Segunda-feira, 25 de maio de 2026
Por Redação do Jornal O Sul | 25 de maio de 2026
O papa Leão XIV publicou sua primeira encíclica nesta segunda-feira (25). O documento aborda a ascensão da inteligência artificial e os desafios aos direitos dos trabalhadores – e pode virar um novo ponto de atrito entre o pontífice e o presidente dos EUA, Donald Trump.
Encíclicas são documentos papais dirigidos a bispos de todo mundo (e, como resultado, aos fiéis) informando a posição da Igreja Católica sobre determinados assuntos.
Sobre sistemas de IA
“Os principais motores do desenvolvimento são entidades privadas, muitas vezes transnacionais, dotadas de recursos e capacidade de intervenção que superam os de muitos governos. O poder tecnológico assume, assim, um aspecto sem precedentes, predominantemente ‘privado’, o que torna ainda mais difícil discernir, governar e direcionar esse poder para o bem comum.”
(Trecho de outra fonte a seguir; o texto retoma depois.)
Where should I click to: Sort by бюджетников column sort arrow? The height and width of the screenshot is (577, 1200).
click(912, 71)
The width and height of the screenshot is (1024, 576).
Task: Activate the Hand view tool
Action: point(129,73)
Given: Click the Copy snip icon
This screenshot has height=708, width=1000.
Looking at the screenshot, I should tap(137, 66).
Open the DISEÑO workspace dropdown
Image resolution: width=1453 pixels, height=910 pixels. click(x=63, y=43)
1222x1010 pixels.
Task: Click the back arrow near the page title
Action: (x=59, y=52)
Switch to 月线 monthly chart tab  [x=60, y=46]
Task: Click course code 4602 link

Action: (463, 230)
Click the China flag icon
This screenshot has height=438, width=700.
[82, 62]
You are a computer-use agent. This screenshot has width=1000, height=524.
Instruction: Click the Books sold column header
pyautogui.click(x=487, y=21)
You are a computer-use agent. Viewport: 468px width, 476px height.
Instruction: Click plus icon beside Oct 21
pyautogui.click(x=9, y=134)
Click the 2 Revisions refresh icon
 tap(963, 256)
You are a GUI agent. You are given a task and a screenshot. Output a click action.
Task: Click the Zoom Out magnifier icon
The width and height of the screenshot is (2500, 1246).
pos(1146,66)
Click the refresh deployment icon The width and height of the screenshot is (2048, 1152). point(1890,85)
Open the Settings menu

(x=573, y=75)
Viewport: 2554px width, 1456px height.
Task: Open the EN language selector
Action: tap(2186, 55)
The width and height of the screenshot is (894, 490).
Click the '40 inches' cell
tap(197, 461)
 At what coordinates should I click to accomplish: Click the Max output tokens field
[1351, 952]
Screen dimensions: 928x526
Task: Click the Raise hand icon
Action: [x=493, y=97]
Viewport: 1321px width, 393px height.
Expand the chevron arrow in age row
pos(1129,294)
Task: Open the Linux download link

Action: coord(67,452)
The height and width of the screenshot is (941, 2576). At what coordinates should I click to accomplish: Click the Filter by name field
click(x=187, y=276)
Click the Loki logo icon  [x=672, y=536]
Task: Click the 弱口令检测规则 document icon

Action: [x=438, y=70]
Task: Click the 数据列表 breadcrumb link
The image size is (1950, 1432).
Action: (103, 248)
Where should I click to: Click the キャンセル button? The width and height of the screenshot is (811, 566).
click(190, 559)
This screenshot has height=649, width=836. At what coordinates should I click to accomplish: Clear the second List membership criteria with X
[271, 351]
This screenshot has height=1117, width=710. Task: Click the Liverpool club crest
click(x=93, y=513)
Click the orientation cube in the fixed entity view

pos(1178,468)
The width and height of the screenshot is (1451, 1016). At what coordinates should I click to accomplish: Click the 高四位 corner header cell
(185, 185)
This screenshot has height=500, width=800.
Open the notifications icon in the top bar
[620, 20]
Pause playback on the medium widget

“Quando esse poder se concentra nas mãos de poucos, tende a tornar-se opaco e a escapar à supervisão pública, aumentando o risco de formas distorcidas de desenvolvimento que dão origem a novas dependências, exclusões, manipulações e desigualdades.”
“Apelar à prudência, à avaliação rigorosa e até mesmo, por vezes, a um ritmo mais lento na adoção da IA não significa opor-se ao progresso; pelo contrário, é um exercício de cuidado responsável para com a família humana.”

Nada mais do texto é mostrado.